• **Exercise goal**
Below are entries; count the lines containing the string "computer". The answer is that number alone.

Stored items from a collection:
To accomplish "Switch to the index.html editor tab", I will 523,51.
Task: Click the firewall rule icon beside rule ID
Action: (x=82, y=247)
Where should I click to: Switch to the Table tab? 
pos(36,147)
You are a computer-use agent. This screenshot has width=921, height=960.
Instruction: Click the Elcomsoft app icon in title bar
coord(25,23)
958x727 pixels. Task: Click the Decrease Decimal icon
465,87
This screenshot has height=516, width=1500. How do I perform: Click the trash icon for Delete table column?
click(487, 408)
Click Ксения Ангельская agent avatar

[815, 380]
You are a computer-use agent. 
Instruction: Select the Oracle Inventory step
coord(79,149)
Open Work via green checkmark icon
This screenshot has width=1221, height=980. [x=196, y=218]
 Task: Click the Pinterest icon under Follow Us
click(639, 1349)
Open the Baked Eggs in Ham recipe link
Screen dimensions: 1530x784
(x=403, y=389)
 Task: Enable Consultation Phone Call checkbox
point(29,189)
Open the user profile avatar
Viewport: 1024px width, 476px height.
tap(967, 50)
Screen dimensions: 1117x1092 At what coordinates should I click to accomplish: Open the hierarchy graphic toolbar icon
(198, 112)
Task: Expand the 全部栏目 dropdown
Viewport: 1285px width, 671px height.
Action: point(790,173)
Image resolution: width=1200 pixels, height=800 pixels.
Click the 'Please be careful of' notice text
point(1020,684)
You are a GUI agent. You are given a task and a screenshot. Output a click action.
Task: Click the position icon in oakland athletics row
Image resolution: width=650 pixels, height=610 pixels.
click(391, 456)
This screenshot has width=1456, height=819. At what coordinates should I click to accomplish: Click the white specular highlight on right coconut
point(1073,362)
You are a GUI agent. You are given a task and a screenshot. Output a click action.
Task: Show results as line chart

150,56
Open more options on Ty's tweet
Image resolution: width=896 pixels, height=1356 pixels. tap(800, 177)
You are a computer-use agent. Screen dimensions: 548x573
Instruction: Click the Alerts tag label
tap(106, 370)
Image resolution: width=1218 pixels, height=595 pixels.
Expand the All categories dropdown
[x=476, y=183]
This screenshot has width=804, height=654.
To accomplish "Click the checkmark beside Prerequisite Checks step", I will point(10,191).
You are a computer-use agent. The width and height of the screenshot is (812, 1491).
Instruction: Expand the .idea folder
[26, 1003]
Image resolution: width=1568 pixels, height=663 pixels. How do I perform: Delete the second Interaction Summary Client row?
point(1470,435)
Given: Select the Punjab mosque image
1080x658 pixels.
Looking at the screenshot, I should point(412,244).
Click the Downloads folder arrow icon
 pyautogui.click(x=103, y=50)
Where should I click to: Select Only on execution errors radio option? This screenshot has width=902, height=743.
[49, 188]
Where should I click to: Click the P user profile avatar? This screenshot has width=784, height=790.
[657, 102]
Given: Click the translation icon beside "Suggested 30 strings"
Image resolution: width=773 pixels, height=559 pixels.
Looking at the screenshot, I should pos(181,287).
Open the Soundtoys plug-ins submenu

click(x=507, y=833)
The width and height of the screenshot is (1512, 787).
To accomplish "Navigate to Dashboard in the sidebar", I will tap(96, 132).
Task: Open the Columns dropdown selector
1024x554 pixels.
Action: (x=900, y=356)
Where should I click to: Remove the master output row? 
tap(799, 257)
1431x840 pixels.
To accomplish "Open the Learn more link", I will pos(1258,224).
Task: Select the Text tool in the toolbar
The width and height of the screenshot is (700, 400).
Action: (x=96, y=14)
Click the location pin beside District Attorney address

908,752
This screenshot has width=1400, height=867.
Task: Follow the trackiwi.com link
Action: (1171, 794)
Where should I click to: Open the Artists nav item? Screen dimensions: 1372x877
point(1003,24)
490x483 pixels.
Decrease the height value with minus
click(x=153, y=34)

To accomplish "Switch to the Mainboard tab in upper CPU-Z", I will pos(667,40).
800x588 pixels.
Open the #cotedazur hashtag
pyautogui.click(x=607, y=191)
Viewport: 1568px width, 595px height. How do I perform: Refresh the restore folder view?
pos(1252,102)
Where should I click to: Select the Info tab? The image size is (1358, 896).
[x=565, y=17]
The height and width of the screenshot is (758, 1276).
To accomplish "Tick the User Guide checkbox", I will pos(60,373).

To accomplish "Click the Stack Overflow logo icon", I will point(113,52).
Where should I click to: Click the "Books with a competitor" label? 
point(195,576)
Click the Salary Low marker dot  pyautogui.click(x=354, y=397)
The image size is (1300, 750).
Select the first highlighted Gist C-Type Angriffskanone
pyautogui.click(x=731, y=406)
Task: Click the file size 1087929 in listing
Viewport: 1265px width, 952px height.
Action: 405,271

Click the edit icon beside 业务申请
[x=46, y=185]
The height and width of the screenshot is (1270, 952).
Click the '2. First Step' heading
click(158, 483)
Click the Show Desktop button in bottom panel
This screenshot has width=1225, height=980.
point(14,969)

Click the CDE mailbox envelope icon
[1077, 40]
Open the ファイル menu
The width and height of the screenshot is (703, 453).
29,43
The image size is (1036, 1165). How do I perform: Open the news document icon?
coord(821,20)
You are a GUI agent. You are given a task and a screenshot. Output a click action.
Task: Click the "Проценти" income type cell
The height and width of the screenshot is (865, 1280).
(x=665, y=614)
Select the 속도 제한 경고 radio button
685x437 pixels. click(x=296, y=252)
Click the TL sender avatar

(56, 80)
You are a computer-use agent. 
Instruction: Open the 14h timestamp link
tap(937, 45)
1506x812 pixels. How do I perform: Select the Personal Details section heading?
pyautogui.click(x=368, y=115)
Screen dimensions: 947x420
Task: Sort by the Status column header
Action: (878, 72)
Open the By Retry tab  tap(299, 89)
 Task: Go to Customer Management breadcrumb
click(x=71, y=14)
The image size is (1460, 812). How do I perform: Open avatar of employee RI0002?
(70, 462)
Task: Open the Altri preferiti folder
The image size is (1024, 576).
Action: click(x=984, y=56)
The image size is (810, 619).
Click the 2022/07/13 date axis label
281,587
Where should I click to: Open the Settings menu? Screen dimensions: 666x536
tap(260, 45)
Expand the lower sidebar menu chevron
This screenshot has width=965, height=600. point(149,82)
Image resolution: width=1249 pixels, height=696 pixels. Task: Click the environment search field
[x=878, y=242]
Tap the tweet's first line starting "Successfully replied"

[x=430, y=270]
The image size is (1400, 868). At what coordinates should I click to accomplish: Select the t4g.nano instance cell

• **Reply to the exercise**
5